## What you will do
Reproduce the data that follows character for character, but omit its pictures.

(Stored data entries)

_ _ _

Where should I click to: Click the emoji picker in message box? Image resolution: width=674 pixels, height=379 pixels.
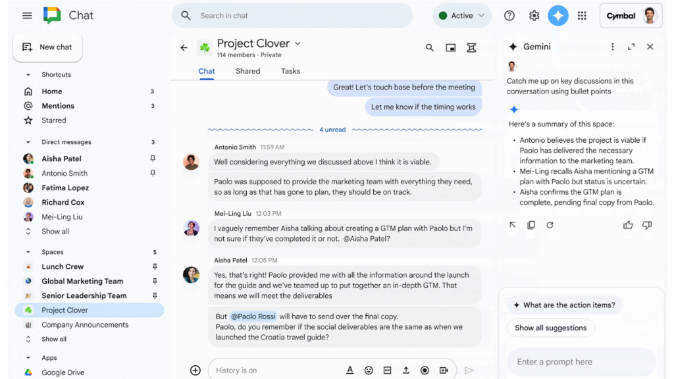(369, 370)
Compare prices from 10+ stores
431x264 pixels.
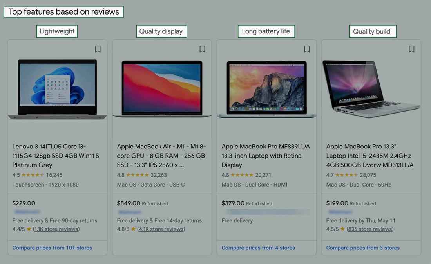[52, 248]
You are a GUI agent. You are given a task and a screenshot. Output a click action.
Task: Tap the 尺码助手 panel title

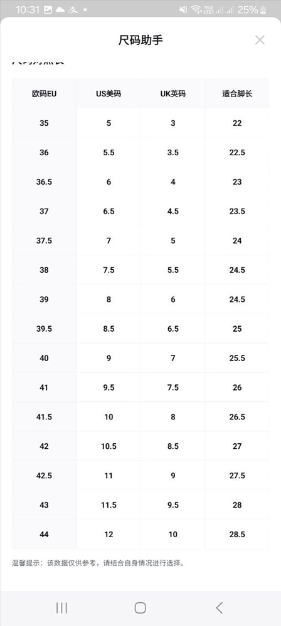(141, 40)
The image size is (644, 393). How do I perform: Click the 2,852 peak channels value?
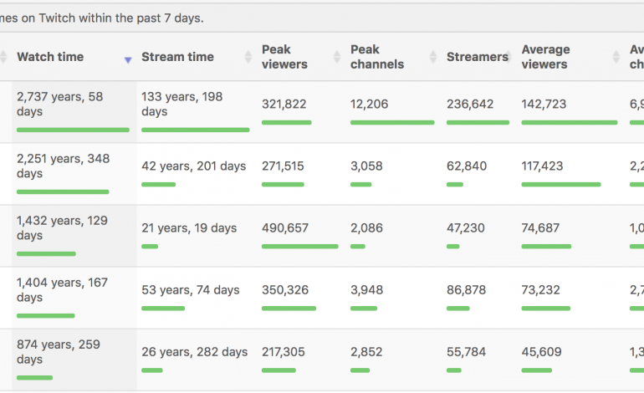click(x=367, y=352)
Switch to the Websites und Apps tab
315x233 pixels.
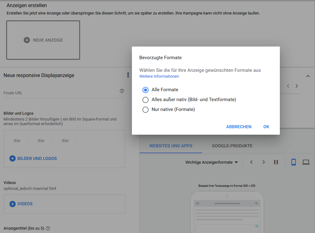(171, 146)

_ _ _

## Solution
Where should I click to: Click the emoji picker in message box? Image resolution: width=674 pixels, height=379 pixels.
(369, 370)
Compare prices from 10+ stores
431x264 pixels.
[52, 248]
You are a GUI agent. You are given a task and a screenshot. Output a click action.
Task: Tap the 尺码助手 panel title

(141, 40)
The image size is (644, 393). How do I perform: Click the 2,852 peak channels value?
click(x=367, y=352)
Switch to the Websites und Apps tab
315x233 pixels.
(171, 146)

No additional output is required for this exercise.